The new national organization adopted the name Alpha Epsilon Rho on April 30, 1943, which is considered its founding date. On April 13, 1947, radio station at Syracuse University began regularly scheduled broadcasts on the FM band using the call sign letters of WAER (W Alpha Epsilon Rho).

In 1975, the organization became a part of the National Electrical Manufacturers Association, changing its name to The National Broadcasting Society - Alpha Epsilon Rho (NBS-AERho), indicating its change from a recognition society into a professional society. In 1977, it had 56 active chapters and 11,600 initiated members.

As a unit of the National Broadcasting Society (NBS), Alpha Epsilon Rho would later become an honor society.
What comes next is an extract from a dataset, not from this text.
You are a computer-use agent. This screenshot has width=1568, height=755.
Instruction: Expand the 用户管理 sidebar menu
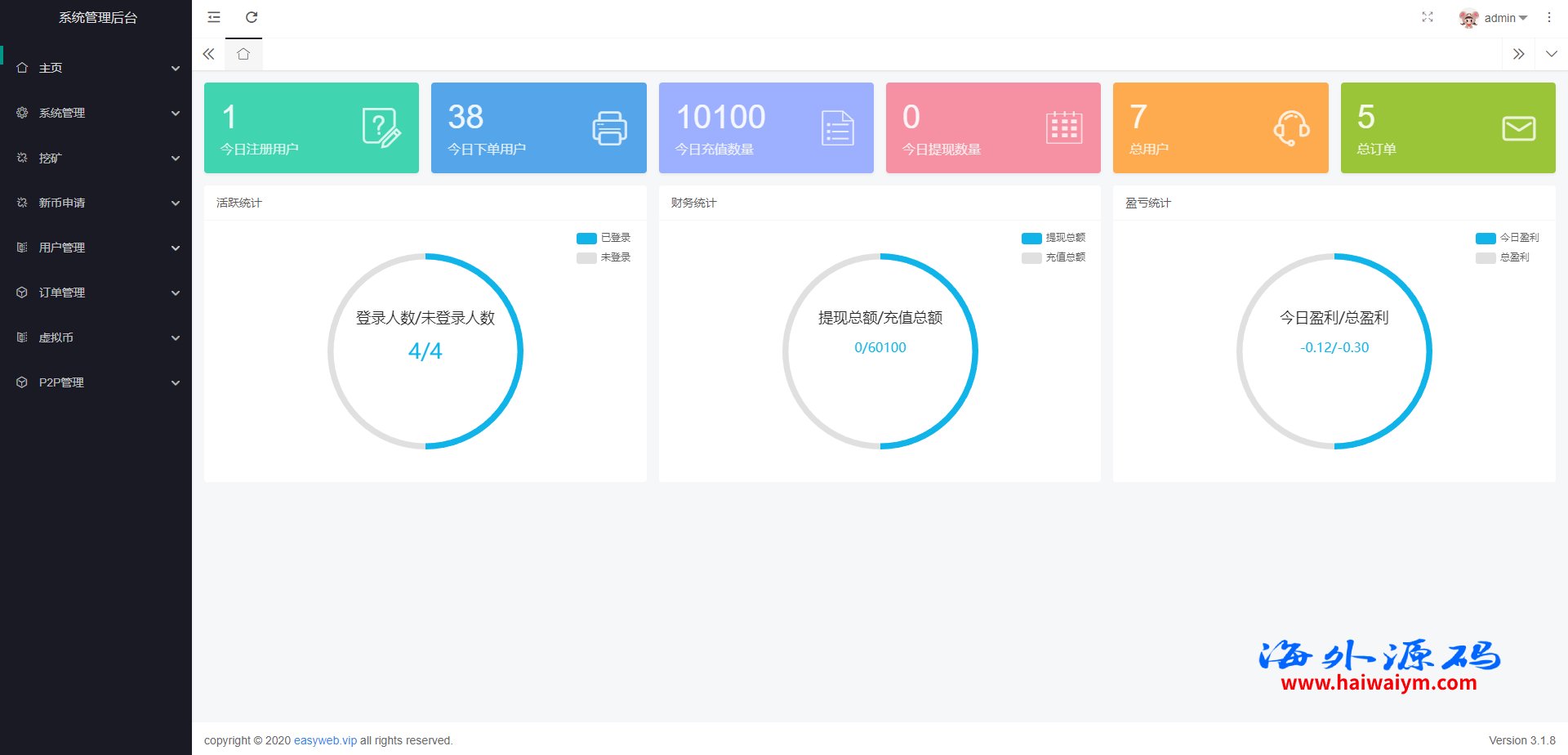tap(96, 248)
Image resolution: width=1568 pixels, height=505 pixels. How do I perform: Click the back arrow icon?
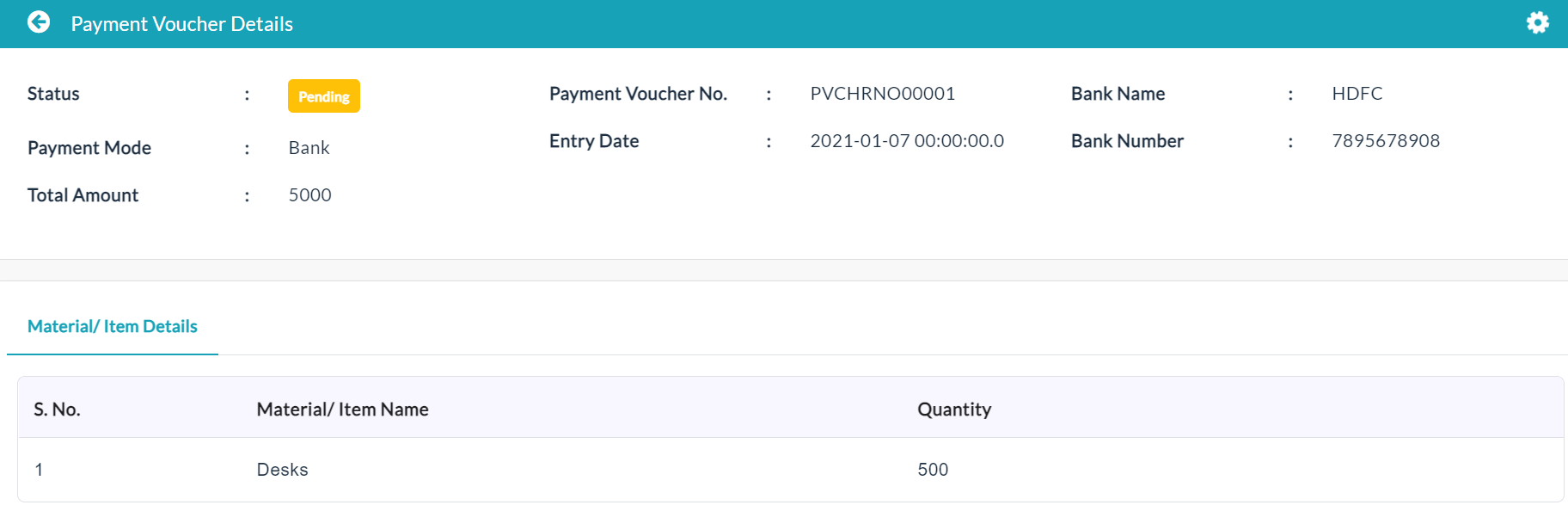point(39,22)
Alpha Epsilon Rho was admitted to the Association of College Honor Societies in 2009. In 2011, it had 83 active chapters and 41,043 members. Alpha Epsilon Rho became affiliated with Broadcast Education Association (BEA) on May 1, 2023.

==Symbols==
The society's colors are red and green, symbolizing courageous ambition and growth. Later, this was updated to red representing energy and courage, with green symbolizing faithfulness and integrity. There is graduation regalia for students.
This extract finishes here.